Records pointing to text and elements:
★ ★ ★ ★ ★
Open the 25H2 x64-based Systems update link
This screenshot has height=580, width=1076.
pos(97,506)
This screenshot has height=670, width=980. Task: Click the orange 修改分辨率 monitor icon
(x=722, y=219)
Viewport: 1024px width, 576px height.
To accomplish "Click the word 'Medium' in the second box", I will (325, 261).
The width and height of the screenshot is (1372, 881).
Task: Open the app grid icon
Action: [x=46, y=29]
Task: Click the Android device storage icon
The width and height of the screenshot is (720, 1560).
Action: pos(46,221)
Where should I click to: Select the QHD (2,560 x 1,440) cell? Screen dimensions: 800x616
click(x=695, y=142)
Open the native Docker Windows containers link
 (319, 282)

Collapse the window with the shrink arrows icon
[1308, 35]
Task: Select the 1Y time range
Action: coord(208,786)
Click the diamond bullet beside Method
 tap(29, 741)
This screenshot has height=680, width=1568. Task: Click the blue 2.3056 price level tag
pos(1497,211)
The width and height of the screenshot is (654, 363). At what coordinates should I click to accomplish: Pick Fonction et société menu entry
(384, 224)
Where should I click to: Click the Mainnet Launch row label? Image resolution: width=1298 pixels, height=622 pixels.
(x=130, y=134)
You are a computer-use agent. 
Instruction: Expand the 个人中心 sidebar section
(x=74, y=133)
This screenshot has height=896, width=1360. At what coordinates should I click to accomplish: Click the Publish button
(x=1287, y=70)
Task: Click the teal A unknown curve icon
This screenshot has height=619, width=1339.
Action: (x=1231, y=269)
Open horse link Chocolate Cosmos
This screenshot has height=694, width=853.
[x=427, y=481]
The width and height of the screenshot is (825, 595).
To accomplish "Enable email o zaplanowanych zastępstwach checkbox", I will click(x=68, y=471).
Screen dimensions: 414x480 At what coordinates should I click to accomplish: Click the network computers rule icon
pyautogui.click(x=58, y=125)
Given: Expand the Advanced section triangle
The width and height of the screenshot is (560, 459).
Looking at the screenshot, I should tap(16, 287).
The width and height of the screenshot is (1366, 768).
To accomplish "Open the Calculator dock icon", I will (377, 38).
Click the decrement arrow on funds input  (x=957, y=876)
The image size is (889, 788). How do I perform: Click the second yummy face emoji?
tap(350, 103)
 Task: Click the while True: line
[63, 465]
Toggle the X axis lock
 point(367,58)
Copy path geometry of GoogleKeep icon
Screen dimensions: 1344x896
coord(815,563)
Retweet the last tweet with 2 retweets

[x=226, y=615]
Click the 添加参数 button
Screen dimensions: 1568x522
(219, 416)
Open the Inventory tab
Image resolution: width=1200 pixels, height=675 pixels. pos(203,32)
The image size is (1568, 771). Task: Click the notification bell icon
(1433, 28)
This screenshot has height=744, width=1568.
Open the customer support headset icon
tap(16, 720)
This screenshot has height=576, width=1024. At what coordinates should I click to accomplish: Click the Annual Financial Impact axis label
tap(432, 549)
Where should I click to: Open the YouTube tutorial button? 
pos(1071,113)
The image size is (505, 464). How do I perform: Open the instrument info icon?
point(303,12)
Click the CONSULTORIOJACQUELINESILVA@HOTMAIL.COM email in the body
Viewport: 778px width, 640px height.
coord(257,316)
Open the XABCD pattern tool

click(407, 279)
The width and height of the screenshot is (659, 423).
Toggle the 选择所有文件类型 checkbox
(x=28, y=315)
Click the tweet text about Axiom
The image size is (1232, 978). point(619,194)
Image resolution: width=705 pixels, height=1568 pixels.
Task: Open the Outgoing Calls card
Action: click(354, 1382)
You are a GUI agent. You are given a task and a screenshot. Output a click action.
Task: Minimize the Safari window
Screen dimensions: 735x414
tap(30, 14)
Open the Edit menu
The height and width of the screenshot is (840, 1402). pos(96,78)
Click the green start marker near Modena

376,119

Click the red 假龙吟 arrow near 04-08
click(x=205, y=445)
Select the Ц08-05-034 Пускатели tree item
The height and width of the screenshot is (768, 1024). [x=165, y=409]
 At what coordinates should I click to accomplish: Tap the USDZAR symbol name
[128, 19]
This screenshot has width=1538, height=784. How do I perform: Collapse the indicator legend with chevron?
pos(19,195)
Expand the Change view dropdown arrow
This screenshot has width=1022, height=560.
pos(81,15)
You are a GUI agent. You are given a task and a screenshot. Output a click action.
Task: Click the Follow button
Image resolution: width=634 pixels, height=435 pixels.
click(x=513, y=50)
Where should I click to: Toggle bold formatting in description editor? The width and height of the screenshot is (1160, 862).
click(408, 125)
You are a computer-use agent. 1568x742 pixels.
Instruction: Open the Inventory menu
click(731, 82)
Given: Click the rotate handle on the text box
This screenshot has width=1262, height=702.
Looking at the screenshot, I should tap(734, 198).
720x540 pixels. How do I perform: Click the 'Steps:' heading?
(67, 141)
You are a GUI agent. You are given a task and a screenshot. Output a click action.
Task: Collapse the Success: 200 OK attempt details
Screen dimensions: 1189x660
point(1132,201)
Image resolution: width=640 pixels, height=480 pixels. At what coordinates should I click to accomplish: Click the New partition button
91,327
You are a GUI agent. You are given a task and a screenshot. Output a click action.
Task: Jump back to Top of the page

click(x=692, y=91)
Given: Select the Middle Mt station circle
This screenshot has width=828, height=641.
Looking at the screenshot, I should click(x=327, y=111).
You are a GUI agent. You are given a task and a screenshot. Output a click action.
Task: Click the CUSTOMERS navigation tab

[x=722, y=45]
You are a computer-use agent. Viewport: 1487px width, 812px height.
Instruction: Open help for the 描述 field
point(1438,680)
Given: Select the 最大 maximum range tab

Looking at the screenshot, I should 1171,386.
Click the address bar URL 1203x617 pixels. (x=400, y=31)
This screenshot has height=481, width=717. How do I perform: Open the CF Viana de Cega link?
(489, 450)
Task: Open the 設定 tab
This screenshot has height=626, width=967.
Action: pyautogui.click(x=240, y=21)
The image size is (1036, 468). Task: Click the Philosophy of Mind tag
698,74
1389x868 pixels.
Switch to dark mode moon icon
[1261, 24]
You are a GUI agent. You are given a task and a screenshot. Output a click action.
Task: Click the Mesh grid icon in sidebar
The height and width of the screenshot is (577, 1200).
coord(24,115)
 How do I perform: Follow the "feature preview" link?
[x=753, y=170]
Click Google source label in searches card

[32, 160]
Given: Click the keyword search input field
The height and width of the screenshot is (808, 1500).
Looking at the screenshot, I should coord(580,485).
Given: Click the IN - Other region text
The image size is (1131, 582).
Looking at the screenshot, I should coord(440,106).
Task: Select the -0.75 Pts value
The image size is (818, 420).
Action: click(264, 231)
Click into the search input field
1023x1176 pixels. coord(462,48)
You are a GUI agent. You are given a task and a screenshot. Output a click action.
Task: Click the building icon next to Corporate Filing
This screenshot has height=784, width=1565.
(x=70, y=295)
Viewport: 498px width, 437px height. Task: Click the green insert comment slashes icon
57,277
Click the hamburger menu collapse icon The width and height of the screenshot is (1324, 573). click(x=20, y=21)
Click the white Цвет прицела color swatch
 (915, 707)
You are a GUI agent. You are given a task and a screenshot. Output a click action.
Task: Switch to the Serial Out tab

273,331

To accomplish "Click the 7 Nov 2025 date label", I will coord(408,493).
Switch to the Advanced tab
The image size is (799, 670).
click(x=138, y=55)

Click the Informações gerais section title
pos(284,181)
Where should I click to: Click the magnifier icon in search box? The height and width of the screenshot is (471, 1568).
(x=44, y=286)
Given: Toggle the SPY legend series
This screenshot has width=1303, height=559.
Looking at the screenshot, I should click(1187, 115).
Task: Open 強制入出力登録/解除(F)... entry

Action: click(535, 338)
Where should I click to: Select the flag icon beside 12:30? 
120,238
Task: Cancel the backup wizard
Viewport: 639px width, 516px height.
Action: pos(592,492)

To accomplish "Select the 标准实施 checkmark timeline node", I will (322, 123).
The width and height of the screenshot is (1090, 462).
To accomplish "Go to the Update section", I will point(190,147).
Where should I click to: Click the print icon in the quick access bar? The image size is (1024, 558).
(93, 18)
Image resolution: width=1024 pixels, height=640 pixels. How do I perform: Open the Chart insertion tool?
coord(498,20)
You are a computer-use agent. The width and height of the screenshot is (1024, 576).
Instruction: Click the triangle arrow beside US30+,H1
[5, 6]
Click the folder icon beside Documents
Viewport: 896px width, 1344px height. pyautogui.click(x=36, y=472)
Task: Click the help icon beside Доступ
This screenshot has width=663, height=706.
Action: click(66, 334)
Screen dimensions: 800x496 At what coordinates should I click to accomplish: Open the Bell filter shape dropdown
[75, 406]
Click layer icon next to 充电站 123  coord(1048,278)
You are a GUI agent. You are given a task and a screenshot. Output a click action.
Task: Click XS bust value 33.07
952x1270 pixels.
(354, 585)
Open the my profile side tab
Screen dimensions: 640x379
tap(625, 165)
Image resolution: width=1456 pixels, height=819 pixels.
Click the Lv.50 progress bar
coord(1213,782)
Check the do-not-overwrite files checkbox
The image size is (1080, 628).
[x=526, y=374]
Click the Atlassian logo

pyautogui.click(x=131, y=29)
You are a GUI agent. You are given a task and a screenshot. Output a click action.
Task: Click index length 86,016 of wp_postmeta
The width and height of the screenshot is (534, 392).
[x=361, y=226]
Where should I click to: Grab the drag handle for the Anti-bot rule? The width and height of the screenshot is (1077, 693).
★ ★ ★ ★ ★
Copy the items exactly, starting from the first line. Stop after the line that contains "pyautogui.click(x=58, y=125)", and include that line.

### RESULT BELOW
Open the 25H2 x64-based Systems update link
This screenshot has height=580, width=1076.
pos(97,506)
This screenshot has height=670, width=980. Task: Click the orange 修改分辨率 monitor icon
(x=722, y=219)
Viewport: 1024px width, 576px height.
To accomplish "Click the word 'Medium' in the second box", I will (325, 261).
The width and height of the screenshot is (1372, 881).
Task: Open the app grid icon
Action: [x=46, y=29]
Task: Click the Android device storage icon
The width and height of the screenshot is (720, 1560).
Action: pos(46,221)
Where should I click to: Select the QHD (2,560 x 1,440) cell? Screen dimensions: 800x616
click(x=695, y=142)
Open the native Docker Windows containers link
 (319, 282)

Collapse the window with the shrink arrows icon
[1308, 35]
Task: Select the 1Y time range
Action: coord(208,786)
Click the diamond bullet beside Method
 tap(29, 741)
This screenshot has height=680, width=1568. Task: Click the blue 2.3056 price level tag
pos(1497,211)
The width and height of the screenshot is (654, 363). At what coordinates should I click to accomplish: Pick Fonction et société menu entry
(384, 224)
Where should I click to: Click the Mainnet Launch row label? Image resolution: width=1298 pixels, height=622 pixels.
(x=130, y=134)
You are a computer-use agent. 
Instruction: Expand the 个人中心 sidebar section
(x=74, y=133)
This screenshot has height=896, width=1360. At what coordinates should I click to accomplish: Click the Publish button
(x=1287, y=70)
Task: Click the teal A unknown curve icon
This screenshot has height=619, width=1339.
Action: (x=1231, y=269)
Open horse link Chocolate Cosmos
This screenshot has height=694, width=853.
[x=427, y=481]
The width and height of the screenshot is (825, 595).
To accomplish "Enable email o zaplanowanych zastępstwach checkbox", I will click(x=68, y=471).
Screen dimensions: 414x480 At what coordinates should I click to accomplish: Click the network computers rule icon
pyautogui.click(x=58, y=125)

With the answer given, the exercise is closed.